Tra le verifiche da fare in sede della salvaguardia degli equilibri, ex art. 193 del Testo unico delle leggi sull’ordinamento degli enti locali, assume particolare importanza quella relativa agli equilibri della gestione di cassa.
La situazione deficitaria di cassa è il primo campanello di allarme di ogni gestione, che prima o poi trascinerà anche la competenza.
Anche la Corte dei Conti ha posto particolare riguardo a questa tematica, a decorrere dal rendiconto 2012, dopo l’approvazione della Legge 24 dicembre 2012, n. 243 relativa alle “Disposizioni per l’attuazione del principio del pareggio di bilancio ai sensi dell’articolo 81, sesto comma, della Costituzione”, dedicando a questa tematica una parte delle relazioni sul rendiconto, che gli organi di revisione economico-finanziaria degli enti locali sono chiamati a redigere con la compilazione dei questionari. Tra le tabelle da compilare compare dal 2012 anche quella di rendicontazione degli equilibri dei flussi di cassa.
Sebbene l’obbligo normativo del pareggio di cassa sia stato successivamente superato, e sostituito con la garanzia di un fondo di cassa finale non negativo, con la riforma contabile è stata posta grande attenzione sulla capacità dell’ente di poter far fronte alle reali esigenze di cassa. Nel bilancio le entrate di competenza vanno previste per l’intero importo che l’ente ha diritto di incassare, riducendo però la previsione di cassa alla loro effettiva realizzazione, e occorre prevedere un Fondo crediti di dubbia esigibilità congruo, in spesa, con lo scopo precipuo di controbilanciare le entrate di competenza e di bloccare la spesa.
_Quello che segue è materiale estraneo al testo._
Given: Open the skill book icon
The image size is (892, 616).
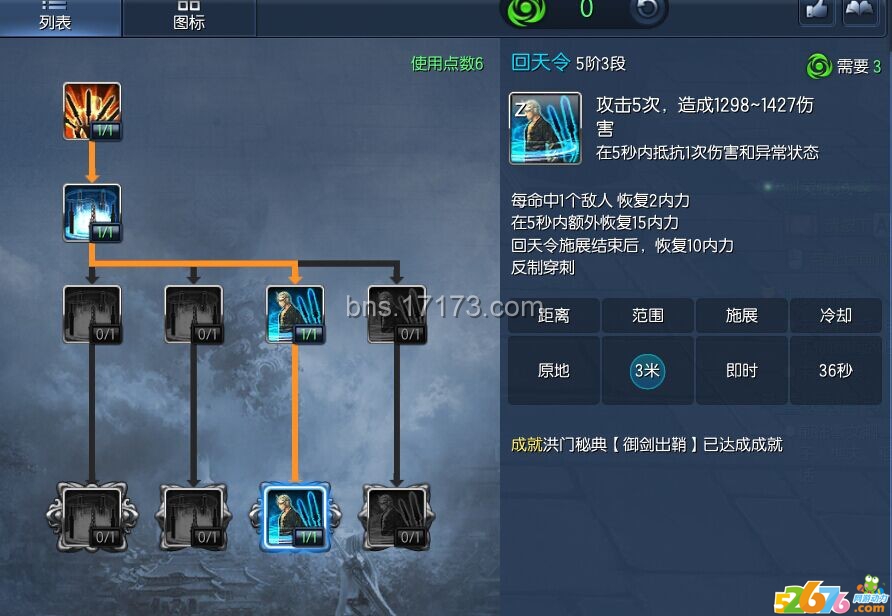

Come incide tutto questo sulle previsioni di cassa è presto detto: non è possibile esporre nel bilancio di previsione, tra le previsioni di cassa, in entrata, un importo di incassi che non sia decurtato delle quote accantonate, nel bilancio di previsione e nel risultato di amministrazione dell’anno precedente, a fondo crediti di dubbia esigibilità, così come, per converso, esporre, tra le previsioni di spesa, un importo che non decurti quanto previsto a Fondo pluriennale vincolato, in quanto considerato non esigibile nell’anno.
In aggiunta a ciò, il nuovo principio contabile della contabilità finanziaria ha obbligato gli enti ad una puntuale ricostruzione del fondo di cassa al 31 dicembre 2014, suddiviso tra fondi vincolati e fondi liberi, e ad una corretta gestione e contabilizzazione degli utilizzi delle entrate vincolate per esigenze correnti. L’utilizzo dei fondi vincolati di cassa, autorizzato con deliberazione di Giunta comunale ad inizio anno, è equiparato a tutti gli effetti ad un’anticipazione di tesoreria e quindi impedisce la possibilità di applicazione al bilancio della quota libera.
Anche la Sezione Autonomie della Corte dei Conti ha recentemente (deliberazione n. 9/2020) introdotto un indicatore che consente di valutare il rischio di tensioni di cassa: si tratta del rapporto tra il valore dei residui attivi, al netto del fondo crediti di dubbia esigibilità, e dei residui passivi, e rappresenta l’incidenza dei debiti che sono coperti da entrate ritenute liquide in un orizzonte di breve termine. Un valore superiore al 140% è considerato di maggior rischio per la tenuta degli equilibri.
Sarebbe opportuno inserire nella relazione della verifica degli equilibri l’analisi del trend storico di cassa dell’ultimo triennio a dimostrazione della solidità della gestione e, qualora così non fosse, valutare quali azioni concrete mettere in campo per incrementare il grado di riscossione delle entrate.